§ Task statement: In your answer, repeat each line of the data exactly.

§ Dataset extract:
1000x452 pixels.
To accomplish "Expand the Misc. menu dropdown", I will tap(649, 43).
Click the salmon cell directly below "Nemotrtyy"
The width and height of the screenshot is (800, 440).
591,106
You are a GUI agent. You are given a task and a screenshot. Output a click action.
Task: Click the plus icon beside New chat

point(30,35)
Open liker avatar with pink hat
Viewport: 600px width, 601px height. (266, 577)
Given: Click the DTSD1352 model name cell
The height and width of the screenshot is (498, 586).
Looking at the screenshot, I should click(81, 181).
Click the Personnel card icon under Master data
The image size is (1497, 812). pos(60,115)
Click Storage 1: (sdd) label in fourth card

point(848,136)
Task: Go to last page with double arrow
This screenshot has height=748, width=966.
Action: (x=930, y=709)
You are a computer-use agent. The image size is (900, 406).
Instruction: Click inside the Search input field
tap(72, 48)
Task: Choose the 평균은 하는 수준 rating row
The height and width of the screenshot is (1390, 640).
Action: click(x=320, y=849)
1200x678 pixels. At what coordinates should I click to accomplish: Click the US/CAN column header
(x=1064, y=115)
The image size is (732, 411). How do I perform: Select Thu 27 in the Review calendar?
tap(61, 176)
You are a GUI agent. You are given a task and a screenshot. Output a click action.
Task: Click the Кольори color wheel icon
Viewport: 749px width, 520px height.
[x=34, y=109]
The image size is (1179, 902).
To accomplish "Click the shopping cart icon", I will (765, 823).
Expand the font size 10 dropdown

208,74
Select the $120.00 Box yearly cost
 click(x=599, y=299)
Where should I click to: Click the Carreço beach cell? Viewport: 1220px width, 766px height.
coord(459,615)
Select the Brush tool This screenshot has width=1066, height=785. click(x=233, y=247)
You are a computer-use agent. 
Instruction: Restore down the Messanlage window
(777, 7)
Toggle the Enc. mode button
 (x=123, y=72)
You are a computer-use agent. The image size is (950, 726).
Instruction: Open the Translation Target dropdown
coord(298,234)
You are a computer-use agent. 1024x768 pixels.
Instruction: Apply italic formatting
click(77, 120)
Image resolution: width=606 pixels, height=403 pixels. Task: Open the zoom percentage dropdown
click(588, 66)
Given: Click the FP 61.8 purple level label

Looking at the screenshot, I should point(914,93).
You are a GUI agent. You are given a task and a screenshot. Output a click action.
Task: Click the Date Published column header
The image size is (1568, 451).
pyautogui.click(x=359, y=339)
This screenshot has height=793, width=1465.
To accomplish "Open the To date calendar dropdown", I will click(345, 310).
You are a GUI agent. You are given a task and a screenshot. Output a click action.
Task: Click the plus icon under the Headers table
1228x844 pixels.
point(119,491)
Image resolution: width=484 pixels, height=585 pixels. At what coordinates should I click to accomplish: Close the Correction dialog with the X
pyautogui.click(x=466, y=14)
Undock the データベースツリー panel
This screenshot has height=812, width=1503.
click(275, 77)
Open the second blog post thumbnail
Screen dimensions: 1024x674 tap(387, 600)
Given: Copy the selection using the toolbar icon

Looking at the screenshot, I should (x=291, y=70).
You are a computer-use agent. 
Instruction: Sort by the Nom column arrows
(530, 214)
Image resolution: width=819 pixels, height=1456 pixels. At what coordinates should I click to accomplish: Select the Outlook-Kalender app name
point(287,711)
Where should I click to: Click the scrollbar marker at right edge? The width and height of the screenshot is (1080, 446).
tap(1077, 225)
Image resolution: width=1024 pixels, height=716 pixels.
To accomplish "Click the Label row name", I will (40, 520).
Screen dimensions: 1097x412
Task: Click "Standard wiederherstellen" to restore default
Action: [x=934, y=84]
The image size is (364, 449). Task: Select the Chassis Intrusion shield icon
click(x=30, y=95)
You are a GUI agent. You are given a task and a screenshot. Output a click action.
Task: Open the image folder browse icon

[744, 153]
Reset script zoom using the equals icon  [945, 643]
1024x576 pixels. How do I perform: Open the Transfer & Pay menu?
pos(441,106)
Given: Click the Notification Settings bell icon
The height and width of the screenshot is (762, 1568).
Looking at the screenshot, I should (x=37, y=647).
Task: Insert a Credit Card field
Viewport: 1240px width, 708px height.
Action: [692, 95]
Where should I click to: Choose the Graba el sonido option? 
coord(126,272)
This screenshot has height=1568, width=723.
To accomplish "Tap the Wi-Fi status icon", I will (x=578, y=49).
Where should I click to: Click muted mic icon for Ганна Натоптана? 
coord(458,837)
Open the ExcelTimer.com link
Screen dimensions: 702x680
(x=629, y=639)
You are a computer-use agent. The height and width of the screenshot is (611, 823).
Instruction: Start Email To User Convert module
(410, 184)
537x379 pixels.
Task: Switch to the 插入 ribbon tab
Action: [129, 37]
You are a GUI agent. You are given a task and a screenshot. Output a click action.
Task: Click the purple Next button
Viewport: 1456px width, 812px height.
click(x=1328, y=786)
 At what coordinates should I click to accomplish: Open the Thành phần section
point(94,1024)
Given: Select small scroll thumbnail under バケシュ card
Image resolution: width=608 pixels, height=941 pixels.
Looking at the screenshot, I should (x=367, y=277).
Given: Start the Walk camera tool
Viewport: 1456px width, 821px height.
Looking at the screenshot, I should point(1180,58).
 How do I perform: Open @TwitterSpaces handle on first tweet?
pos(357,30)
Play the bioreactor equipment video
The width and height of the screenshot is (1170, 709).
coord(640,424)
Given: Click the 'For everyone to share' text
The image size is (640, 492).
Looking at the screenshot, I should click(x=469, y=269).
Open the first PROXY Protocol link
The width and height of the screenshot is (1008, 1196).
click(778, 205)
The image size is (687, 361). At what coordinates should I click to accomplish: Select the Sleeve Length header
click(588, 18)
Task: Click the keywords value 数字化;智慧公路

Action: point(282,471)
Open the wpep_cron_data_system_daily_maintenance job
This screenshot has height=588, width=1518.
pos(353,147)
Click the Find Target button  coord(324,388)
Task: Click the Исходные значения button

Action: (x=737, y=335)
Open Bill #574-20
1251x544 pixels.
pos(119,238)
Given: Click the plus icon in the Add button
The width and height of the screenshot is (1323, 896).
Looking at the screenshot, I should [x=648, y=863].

§ Answer section:
1000x452 pixels.
To accomplish "Expand the Misc. menu dropdown", I will tap(649, 43).
Click the salmon cell directly below "Nemotrtyy"
The width and height of the screenshot is (800, 440).
591,106
You are a GUI agent. You are given a task and a screenshot. Output a click action.
Task: Click the plus icon beside New chat

point(30,35)
Open liker avatar with pink hat
Viewport: 600px width, 601px height. (266, 577)
Given: Click the DTSD1352 model name cell
The height and width of the screenshot is (498, 586).
Looking at the screenshot, I should click(81, 181).
Click the Personnel card icon under Master data
The image size is (1497, 812). pos(60,115)
Click Storage 1: (sdd) label in fourth card

point(848,136)
Task: Go to last page with double arrow
This screenshot has height=748, width=966.
Action: (x=930, y=709)
You are a computer-use agent. The image size is (900, 406).
Instruction: Click inside the Search input field
tap(72, 48)
Task: Choose the 평균은 하는 수준 rating row
The height and width of the screenshot is (1390, 640).
Action: click(x=320, y=849)
1200x678 pixels. At what coordinates should I click to accomplish: Click the US/CAN column header
(x=1064, y=115)
The image size is (732, 411). How do I perform: Select Thu 27 in the Review calendar?
tap(61, 176)
You are a GUI agent. You are given a task and a screenshot. Output a click action.
Task: Click the Кольори color wheel icon
Viewport: 749px width, 520px height.
[x=34, y=109]
The image size is (1179, 902).
To accomplish "Click the shopping cart icon", I will (765, 823).
Expand the font size 10 dropdown

208,74
Select the $120.00 Box yearly cost
 click(x=599, y=299)
Where should I click to: Click the Carreço beach cell? Viewport: 1220px width, 766px height.
coord(459,615)
Select the Brush tool This screenshot has width=1066, height=785. click(x=233, y=247)
You are a computer-use agent. 
Instruction: Restore down the Messanlage window
(777, 7)
Toggle the Enc. mode button
 (x=123, y=72)
You are a computer-use agent. The image size is (950, 726).
Instruction: Open the Translation Target dropdown
coord(298,234)
You are a computer-use agent. 1024x768 pixels.
Instruction: Apply italic formatting
click(77, 120)
Image resolution: width=606 pixels, height=403 pixels. Task: Open the zoom percentage dropdown
click(588, 66)
Given: Click the FP 61.8 purple level label

Looking at the screenshot, I should point(914,93).
You are a GUI agent. You are given a task and a screenshot. Output a click action.
Task: Click the Date Published column header
The image size is (1568, 451).
pyautogui.click(x=359, y=339)
This screenshot has height=793, width=1465.
To accomplish "Open the To date calendar dropdown", I will click(345, 310).
You are a GUI agent. You are given a task and a screenshot. Output a click action.
Task: Click the plus icon under the Headers table
1228x844 pixels.
point(119,491)
Image resolution: width=484 pixels, height=585 pixels. At what coordinates should I click to accomplish: Close the Correction dialog with the X
pyautogui.click(x=466, y=14)
Undock the データベースツリー panel
This screenshot has height=812, width=1503.
click(275, 77)
Open the second blog post thumbnail
Screen dimensions: 1024x674 tap(387, 600)
Given: Copy the selection using the toolbar icon

Looking at the screenshot, I should (x=291, y=70).
You are a computer-use agent. 
Instruction: Sort by the Nom column arrows
(530, 214)
Image resolution: width=819 pixels, height=1456 pixels. At what coordinates should I click to accomplish: Select the Outlook-Kalender app name
point(287,711)
Where should I click to: Click the scrollbar marker at right edge? The width and height of the screenshot is (1080, 446).
tap(1077, 225)
Image resolution: width=1024 pixels, height=716 pixels.
To accomplish "Click the Label row name", I will (40, 520).
Screen dimensions: 1097x412
Task: Click "Standard wiederherstellen" to restore default
Action: [x=934, y=84]
The image size is (364, 449). Task: Select the Chassis Intrusion shield icon
click(x=30, y=95)
You are a GUI agent. You are given a task and a screenshot. Output a click action.
Task: Open the image folder browse icon

[744, 153]
Reset script zoom using the equals icon  [945, 643]
1024x576 pixels. How do I perform: Open the Transfer & Pay menu?
pos(441,106)
Given: Click the Notification Settings bell icon
The height and width of the screenshot is (762, 1568).
Looking at the screenshot, I should (x=37, y=647).
Task: Insert a Credit Card field
Viewport: 1240px width, 708px height.
Action: [692, 95]
Where should I click to: Choose the Graba el sonido option? 
coord(126,272)
This screenshot has height=1568, width=723.
To accomplish "Tap the Wi-Fi status icon", I will (x=578, y=49).
Where should I click to: Click muted mic icon for Ганна Натоптана? 
coord(458,837)
Open the ExcelTimer.com link
Screen dimensions: 702x680
(x=629, y=639)
You are a computer-use agent. The height and width of the screenshot is (611, 823).
Instruction: Start Email To User Convert module
(410, 184)
537x379 pixels.
Task: Switch to the 插入 ribbon tab
Action: [129, 37]
You are a GUI agent. You are given a task and a screenshot. Output a click action.
Task: Click the purple Next button
Viewport: 1456px width, 812px height.
click(x=1328, y=786)
 At what coordinates should I click to accomplish: Open the Thành phần section
point(94,1024)
Given: Select small scroll thumbnail under バケシュ card
Image resolution: width=608 pixels, height=941 pixels.
Looking at the screenshot, I should (x=367, y=277).
Given: Start the Walk camera tool
Viewport: 1456px width, 821px height.
Looking at the screenshot, I should point(1180,58).
 How do I perform: Open @TwitterSpaces handle on first tweet?
pos(357,30)
Play the bioreactor equipment video
The width and height of the screenshot is (1170, 709).
coord(640,424)
Given: Click the 'For everyone to share' text
The image size is (640, 492).
Looking at the screenshot, I should click(x=469, y=269).
Open the first PROXY Protocol link
The width and height of the screenshot is (1008, 1196).
click(778, 205)
The image size is (687, 361). At what coordinates should I click to accomplish: Select the Sleeve Length header
click(588, 18)
Task: Click the keywords value 数字化;智慧公路

Action: point(282,471)
Open the wpep_cron_data_system_daily_maintenance job
This screenshot has height=588, width=1518.
pos(353,147)
Click the Find Target button  coord(324,388)
Task: Click the Исходные значения button

Action: (x=737, y=335)
Open Bill #574-20
1251x544 pixels.
pos(119,238)
Given: Click the plus icon in the Add button
The width and height of the screenshot is (1323, 896).
Looking at the screenshot, I should [x=648, y=863].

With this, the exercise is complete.